Fire follows strike on former property of famed author Grace Metalious, lightning rods save home next doorBy BEA LEWIS
Union Leader Correspondent
August 09. 2018 11:07PM
GILMANTON — A three-alarm fire destroyed a mobile home and heavily damaged an attached three-room addition early Wednesday night on Stockwell Hill Road on land that once belonged to famed author Grace Metalious.
Property owner Jeanne Gallant said she was in her home across the street when lightning struck about 5:45 p.m.
“A ball of flame came right into the corner of the room and then there was a big boom. I was scared,” said Gallant.
She exited her home at 125 Stockwell Hill Road to check the building and the barn for signs of fire. While busy checking that property, Gallant said, someone driving by noticed the neighboring property at 120 Stockwell Hill Road was on fire.
Gallant recounted she bought the fire-damaged property from Metalious, the author of “Peyton Place,” one of the most scandalous books of the mid-20th century.
“I bought the property in May 1964 and Grace died in February,” she said.
Gallant put the 72-foot mobile home on the hilltop property for use by her ex-mother-in-law. Most recently, it was being used for storing a large collection of old china and other antiques Gallant had amassed. She said she had planned to hold a yard sale to raise money to help pay her taxes. Gallant said she was not insured for the loss.
Gallant credits having lightning rods on her own home with dissipating the strike and preventing a fire there.
Because of the remote location, lack of a source of water and the high humidity in which firefighters had to work, Lakes Region Mutual Fire Aid Association called in firefighters and equipment from 10 communities. Tanker trucks from Sanbornton, Meredith, Alton, Barnstead, Belmont, Canterbury, Gilford, Laconia, Loudon, Tilton-Northfield and Meredith, ferried water to the scene.

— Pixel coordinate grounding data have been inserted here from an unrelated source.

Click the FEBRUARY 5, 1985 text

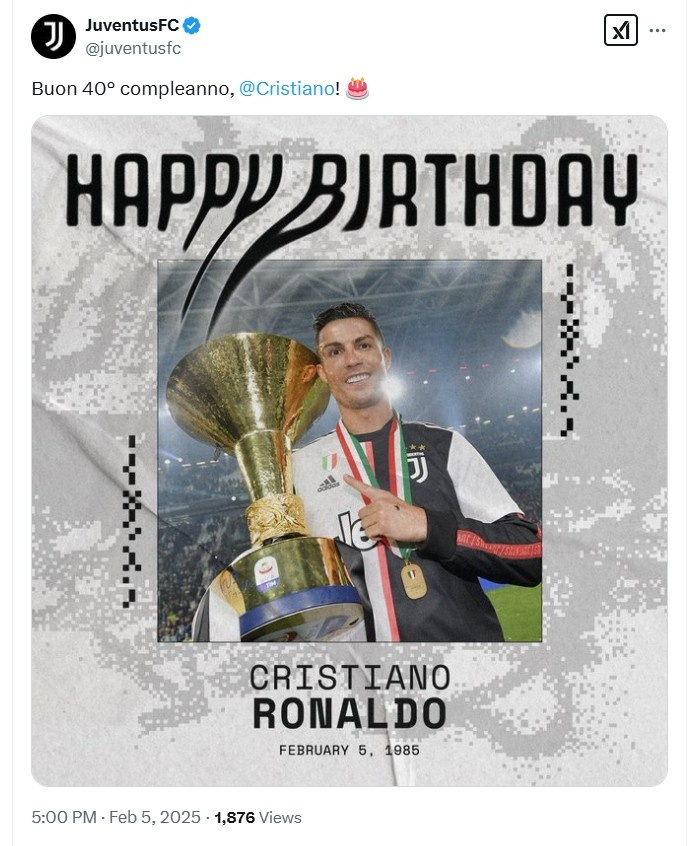click(x=349, y=750)
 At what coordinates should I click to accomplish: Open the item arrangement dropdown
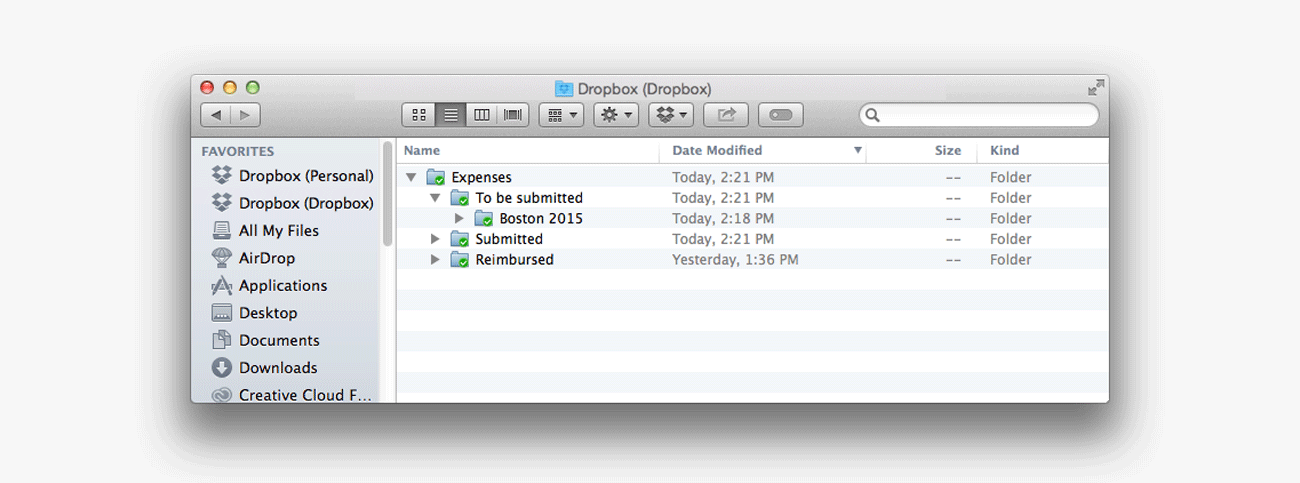point(561,115)
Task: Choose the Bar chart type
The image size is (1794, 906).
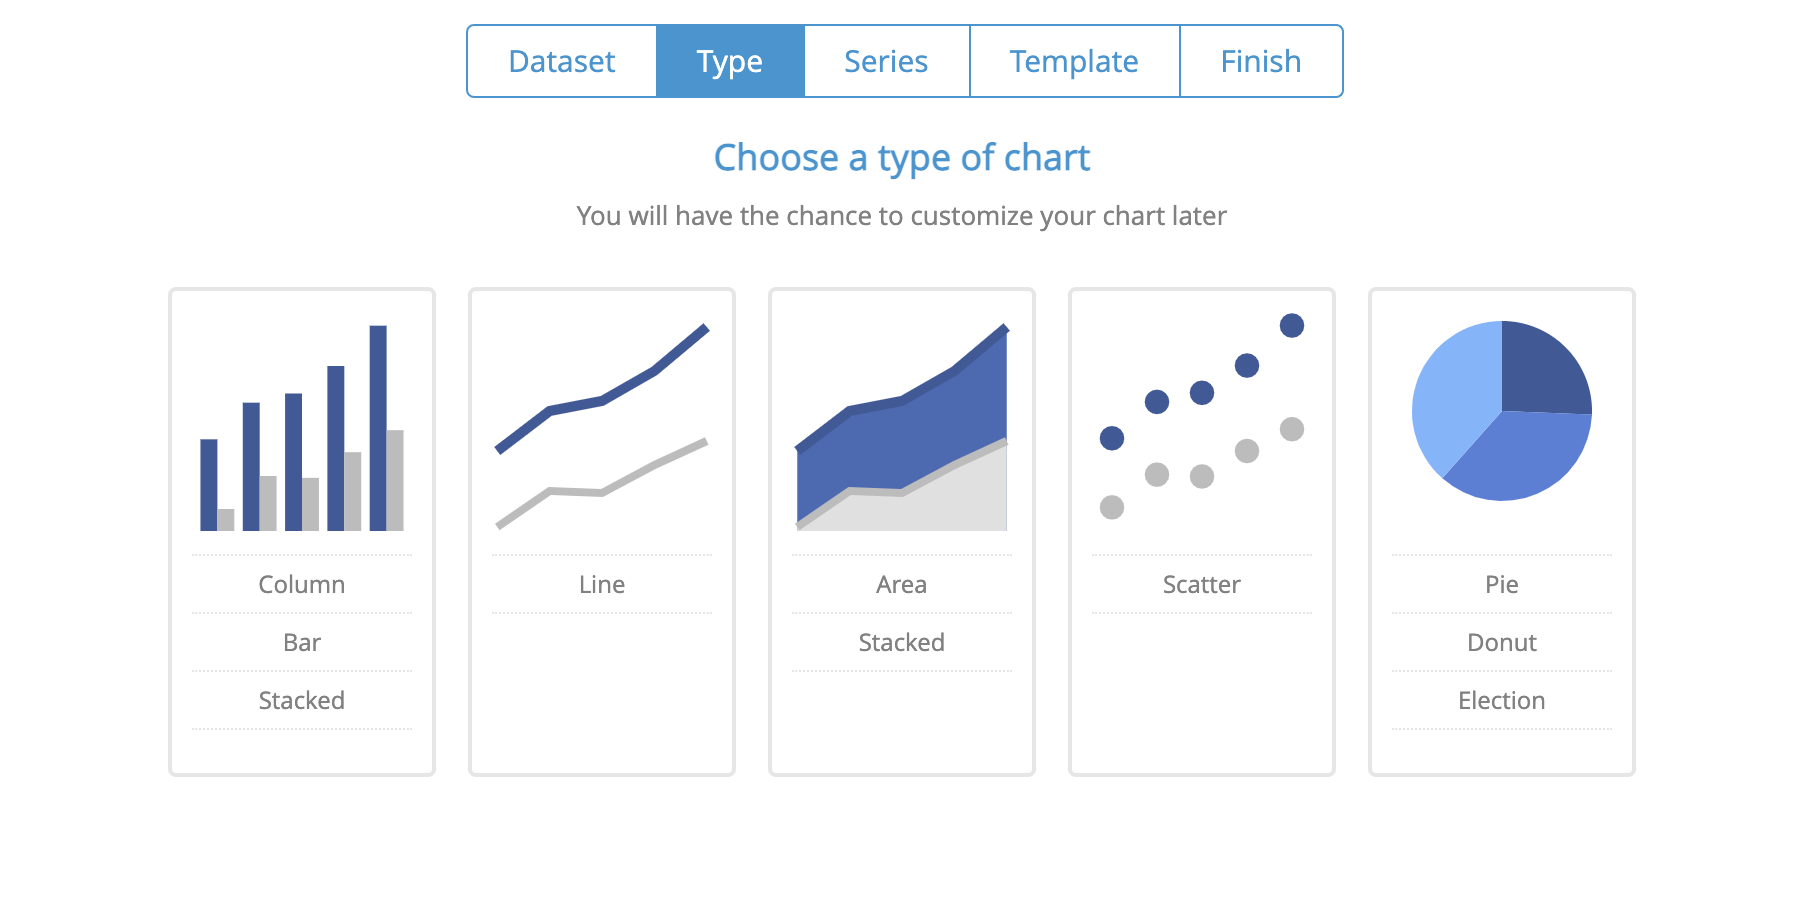Action: coord(301,642)
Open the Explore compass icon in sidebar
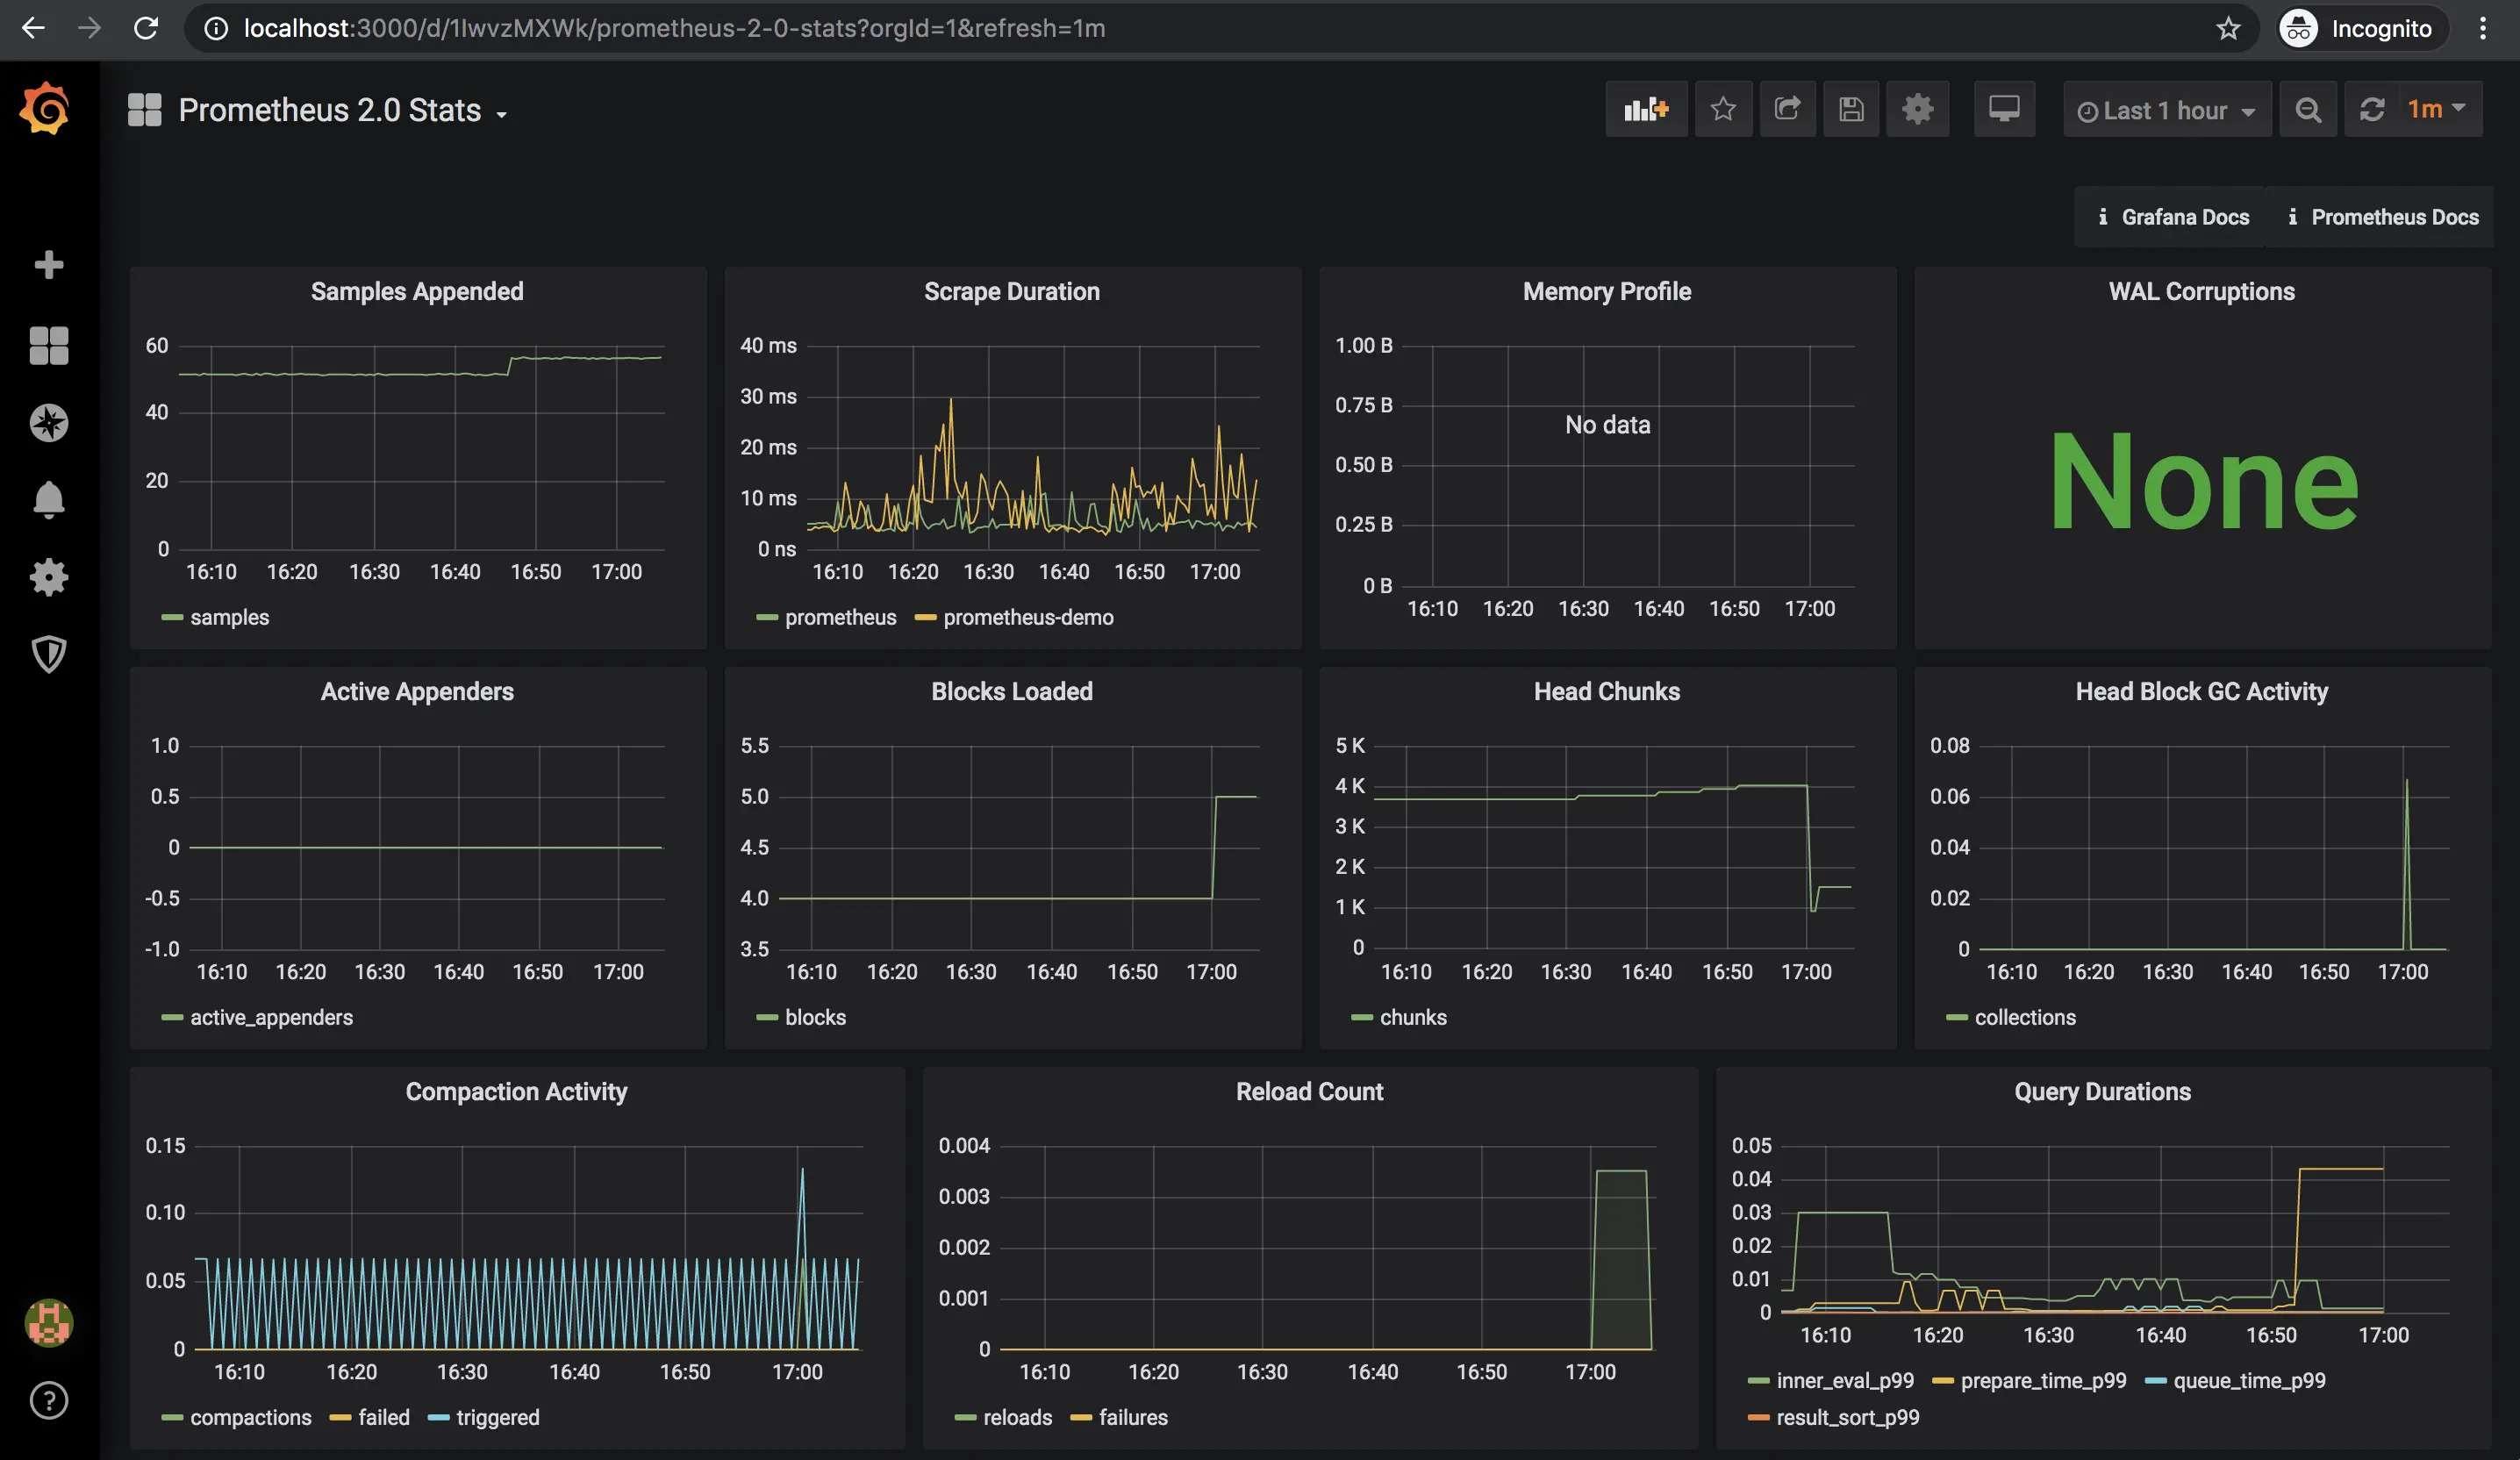This screenshot has width=2520, height=1460. (x=49, y=423)
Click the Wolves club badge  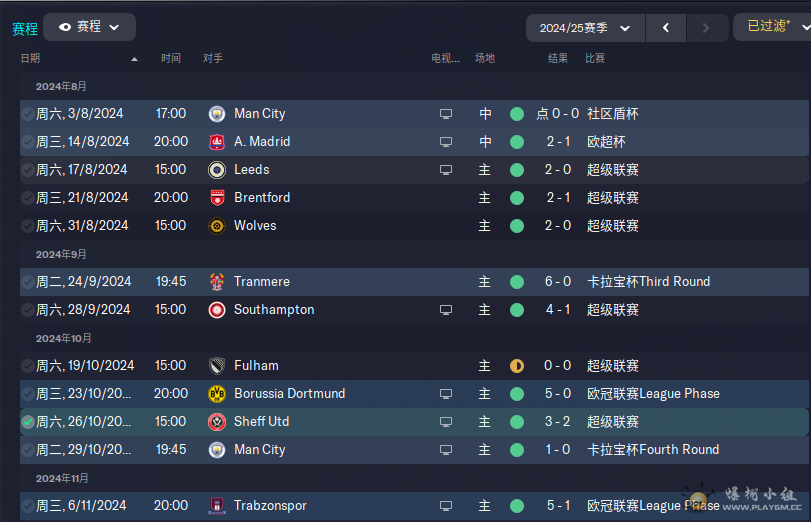point(217,226)
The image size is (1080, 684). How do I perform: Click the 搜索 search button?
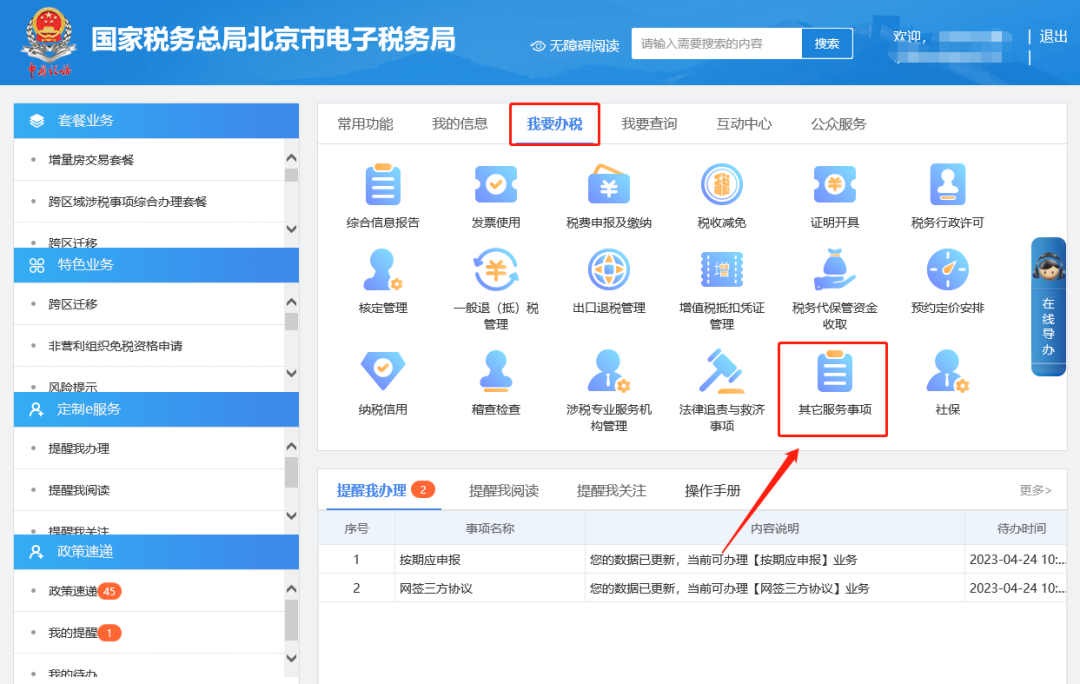click(827, 44)
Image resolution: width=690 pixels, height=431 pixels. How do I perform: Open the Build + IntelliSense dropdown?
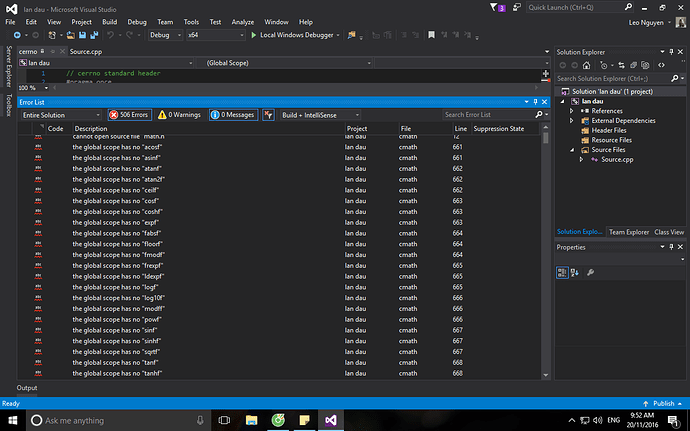(x=320, y=115)
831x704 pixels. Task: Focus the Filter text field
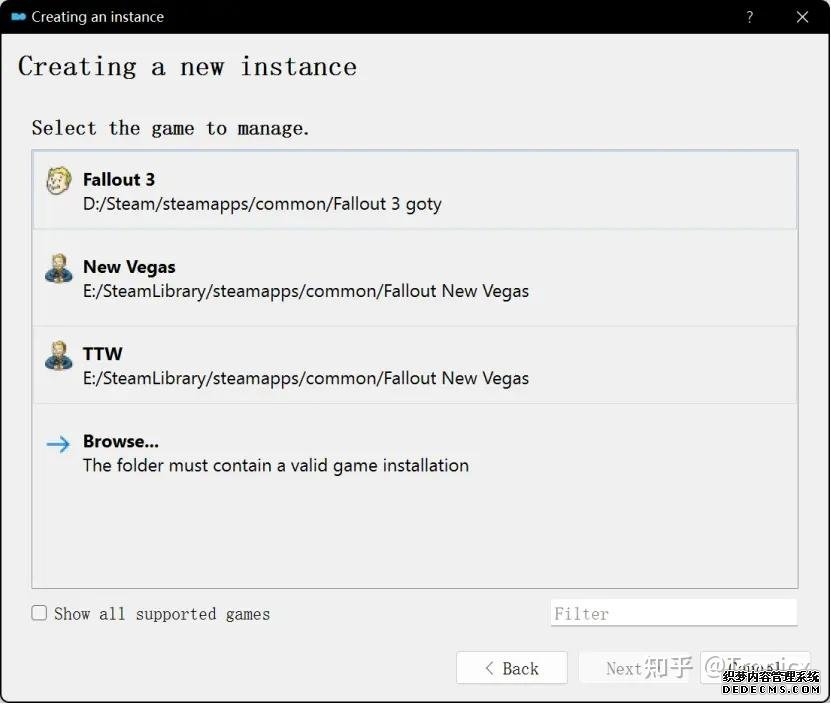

New Hampshire Electric Cooperative sent a line crew to disconnect power at the street as a live line had burned off the trailer and lay in the driveway.
No injuries were reported but several firefighters were being monitored at the scene by medical crews after showing signs of heat exhaustion.
Gallant, 77, remained upbeat despite the damage, remarking that it would have been far worse had someone been injured.
If lightning is found to be the source of the blaze, Gallant said, it wouldn’t be the first time her family has had property struck and burned.
He paternal grandparents lived on Ladd Hill and had one house destroyed by fire after a lightning strike. They rebuilt next door and again lost all to a fire sparked by lightning.
“All the neighbors came with buckets and tried to put it out but they didn’t have trucks like these back then,” Gallant said, motioning to a long line of idling tankers stretching down the road.